TurboQuant automatically quantizes `KVCache` layers (global attention). Models with `RotatingKVCache` (sliding window) or `ArraysCache` (MLA/absorbed keys) keep their native cache format for those layers since they are already memory-efficient.

## TriAttention KV Cache Compression

TriAttention ([arXiv:2604.04921](https://arxiv.org/abs/2604.04921)) compresses the KV cache by **pruning** low-importance tokens instead of quantizing them. It uses trigonometric series derived from pre-RoPE Q/K concentration to score key importance, retaining only the top-B most important tokens in the cache.

### How It Works

1. **Offline calibration** — Run a forward pass to compute per-head Q-center statistics (mean direction and magnitude in the frequency domain)
2. **Online scoring** — During generation, every 128 tokens, score each cached key using:
- **S_trig**: Trigonometric series based on Q-K distance preferences
- **S_norm**: Norm-based signal weighted by Q/K concentration (Mean Resultant Length)
3. **Pruning** — Retain the top-B scoring keys, evict the rest.
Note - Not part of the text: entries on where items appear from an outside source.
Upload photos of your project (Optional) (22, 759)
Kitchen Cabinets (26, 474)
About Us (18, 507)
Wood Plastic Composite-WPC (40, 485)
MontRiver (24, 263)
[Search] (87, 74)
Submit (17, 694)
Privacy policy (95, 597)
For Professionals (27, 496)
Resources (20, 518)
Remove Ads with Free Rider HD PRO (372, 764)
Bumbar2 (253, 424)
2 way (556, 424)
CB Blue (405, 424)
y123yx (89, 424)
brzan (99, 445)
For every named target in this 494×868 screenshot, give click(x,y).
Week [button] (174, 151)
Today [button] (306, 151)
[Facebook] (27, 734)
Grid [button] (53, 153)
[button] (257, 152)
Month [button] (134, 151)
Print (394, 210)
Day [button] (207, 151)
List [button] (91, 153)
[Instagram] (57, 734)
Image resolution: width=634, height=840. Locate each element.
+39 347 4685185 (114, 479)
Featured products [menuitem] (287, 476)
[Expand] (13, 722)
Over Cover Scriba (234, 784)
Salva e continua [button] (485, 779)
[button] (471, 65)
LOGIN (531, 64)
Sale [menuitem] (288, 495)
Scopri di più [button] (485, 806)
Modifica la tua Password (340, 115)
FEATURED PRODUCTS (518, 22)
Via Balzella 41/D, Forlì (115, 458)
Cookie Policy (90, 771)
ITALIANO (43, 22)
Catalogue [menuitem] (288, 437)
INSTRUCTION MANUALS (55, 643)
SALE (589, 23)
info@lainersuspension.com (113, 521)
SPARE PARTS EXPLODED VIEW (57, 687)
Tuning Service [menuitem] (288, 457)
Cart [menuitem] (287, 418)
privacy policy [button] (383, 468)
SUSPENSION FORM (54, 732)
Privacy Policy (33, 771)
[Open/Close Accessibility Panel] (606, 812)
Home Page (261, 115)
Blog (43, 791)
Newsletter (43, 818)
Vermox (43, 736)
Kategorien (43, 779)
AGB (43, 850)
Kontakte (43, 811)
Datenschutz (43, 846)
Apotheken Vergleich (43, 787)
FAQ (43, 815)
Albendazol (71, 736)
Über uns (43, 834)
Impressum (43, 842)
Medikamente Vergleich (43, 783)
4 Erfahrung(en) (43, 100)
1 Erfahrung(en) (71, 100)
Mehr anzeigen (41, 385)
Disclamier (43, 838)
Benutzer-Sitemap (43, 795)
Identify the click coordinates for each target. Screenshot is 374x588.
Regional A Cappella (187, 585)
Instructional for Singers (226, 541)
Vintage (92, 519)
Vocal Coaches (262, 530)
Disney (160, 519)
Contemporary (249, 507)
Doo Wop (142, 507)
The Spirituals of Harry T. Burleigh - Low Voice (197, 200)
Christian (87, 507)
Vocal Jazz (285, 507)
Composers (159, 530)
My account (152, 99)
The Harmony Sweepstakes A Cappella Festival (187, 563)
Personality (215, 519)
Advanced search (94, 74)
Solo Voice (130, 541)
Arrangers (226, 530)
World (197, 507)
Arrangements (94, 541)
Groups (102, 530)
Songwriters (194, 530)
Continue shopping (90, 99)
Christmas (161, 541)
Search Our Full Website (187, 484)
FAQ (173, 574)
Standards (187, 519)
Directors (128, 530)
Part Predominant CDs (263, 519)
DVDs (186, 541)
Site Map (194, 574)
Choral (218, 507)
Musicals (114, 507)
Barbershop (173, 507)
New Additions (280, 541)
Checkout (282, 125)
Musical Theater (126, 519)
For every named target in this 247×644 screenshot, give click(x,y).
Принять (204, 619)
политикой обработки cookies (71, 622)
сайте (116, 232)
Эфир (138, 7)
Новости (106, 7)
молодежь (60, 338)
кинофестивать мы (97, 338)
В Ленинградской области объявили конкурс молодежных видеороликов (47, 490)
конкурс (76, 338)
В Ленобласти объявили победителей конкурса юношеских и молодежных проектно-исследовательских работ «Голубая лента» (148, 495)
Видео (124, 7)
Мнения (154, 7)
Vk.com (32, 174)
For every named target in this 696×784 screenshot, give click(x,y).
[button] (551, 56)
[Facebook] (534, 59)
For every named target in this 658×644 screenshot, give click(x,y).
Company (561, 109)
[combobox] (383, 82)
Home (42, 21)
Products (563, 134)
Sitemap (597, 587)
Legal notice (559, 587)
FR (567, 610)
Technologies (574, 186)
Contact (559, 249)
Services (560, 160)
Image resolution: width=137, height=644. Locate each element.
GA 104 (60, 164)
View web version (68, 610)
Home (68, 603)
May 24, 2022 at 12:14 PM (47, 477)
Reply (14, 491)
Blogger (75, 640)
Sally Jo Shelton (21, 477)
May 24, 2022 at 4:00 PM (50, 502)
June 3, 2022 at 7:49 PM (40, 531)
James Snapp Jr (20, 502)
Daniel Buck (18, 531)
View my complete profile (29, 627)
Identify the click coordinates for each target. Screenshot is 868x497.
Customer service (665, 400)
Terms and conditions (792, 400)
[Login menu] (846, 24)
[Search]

Attention sinks and recent tokens are always protected.

### Quick Start

**Zero-config (online calibration)** — Q/K centers are computed from prefill tokens automatically:

```sh
mlx_vlm generate \
--model google/gemma-4-31b-it \
--triattention-budget 512 \
--prompt "Your prompt here..." \
--max-tokens 2048
```

```python
from mlx_vlm import generate

result = generate(
model, processor, prompt,
triattention_budget=512,
max_tokens=2048,
)
```

**With offline calibration** (optional, for repeated use with the same model):

```sh
# Calibrate once (~30s)
python -m mlx_vlm.triattention_calibrate \
--model google/gemma-4-31b-it \
--output gemma4_calib.safetensors

# Generate with pre-computed calibration
mlx_vlm generate \
--model google/gemma-4-31b-it \
--triattention-calib gemma4_calib.safetensors \
--triattention-budget 512 \
--prompt "Your prompt here..." \
--max-tokens 2048
```

> **Why online works:** The paper (Appendix H) shows Q/K centers are model-intrinsic properties that converge from as few as 50K tokens and are stable across domains (math, code, chat all yield MRL ~0.98). Even a short prompt provides enough signal.

### Performance

Benchmarked on Gemma4-31B-it with MM-NIAH (Multimodal Needle-in-a-Haystack), Apple M5 Ultra 512GB:

| Context | Imgs | Mode | Prefill t/s | Decode t/s | KV Cache | KV Saved | Peak Mem | Correct |
|---------|------|------|-------------|------------|----------|----------|----------|---------|
| ~1K | 1 | Baseline | 231 | 10.0 | 0.66 GB | — | 59.3 GB | Y |
| | | TA-512 | 236 | 10.0 | 0.64 GB | 3% | 59.3 GB | Y |
| ~7K | 4 | Baseline | 317 | 9.8 | 1.25 GB | — | 62.4 GB | Y |
| | | TA-512 | 328 | 10.0 | 0.82 GB | **34%** | 62.4 GB | Y |
| ~15K | 8 | Baseline | 313 | 9.7 | 1.72 GB | — | 63.6 GB | N |
| | | TA-512 | 331 | 10.0 | 0.82 GB | **52%** | 63.6 GB | N |
| ~30K | 15 | Baseline | 300 | 9.3 | 2.64 GB | — | 66.0 GB | Y |
| | | TA-512 | 333 | 10.0 | 0.82 GB | **69%** | 66.0 GB | N |
| ~60K | 26 | Baseline | 270 | 8.7 | 4.43 GB | — | 71.3 GB | Y |
| | | TA-512 | 337 | 10.0 | 0.82 GB | **81%** | 71.3 GB | N |

Key observations:
- **KV cache capped at budget** regardless of sequence length — 0.82 GB at 60K tokens vs 4.43 GB baseline (**81% reduction**)
- **Decode speed maintained** at ~10 t/s across all lengths (baseline degrades to 8.7 at 60K)
- **Prefill is faster** with TriAttention (lighter cache ops at long contexts)
- Best suited for **generative tasks** (essays, reasoning, code) where distance-based scoring is effective. For retrieval tasks (needle-in-a-haystack), accuracy can degrade at very long contexts.

### Compatibility

TriAttention works with any model using standard `nn.RoPE` or `ProportionalRoPE`:
- Gemma 3/4, LLaVA, Phi-4, Mistral 3/4, InternVL, Idefics, Molmo, Granite, Pixtral, and more

Models with non-standard RoPE (MRoPE, xDRoPE) are not supported:
- Qwen2.5-VL, Qwen3-VL, HunyuanVL, ERNIE 4.5

Sliding-window attention layers (e.g., Gemma4 local attention) are automatically skipped — only full-attention layers are compressed.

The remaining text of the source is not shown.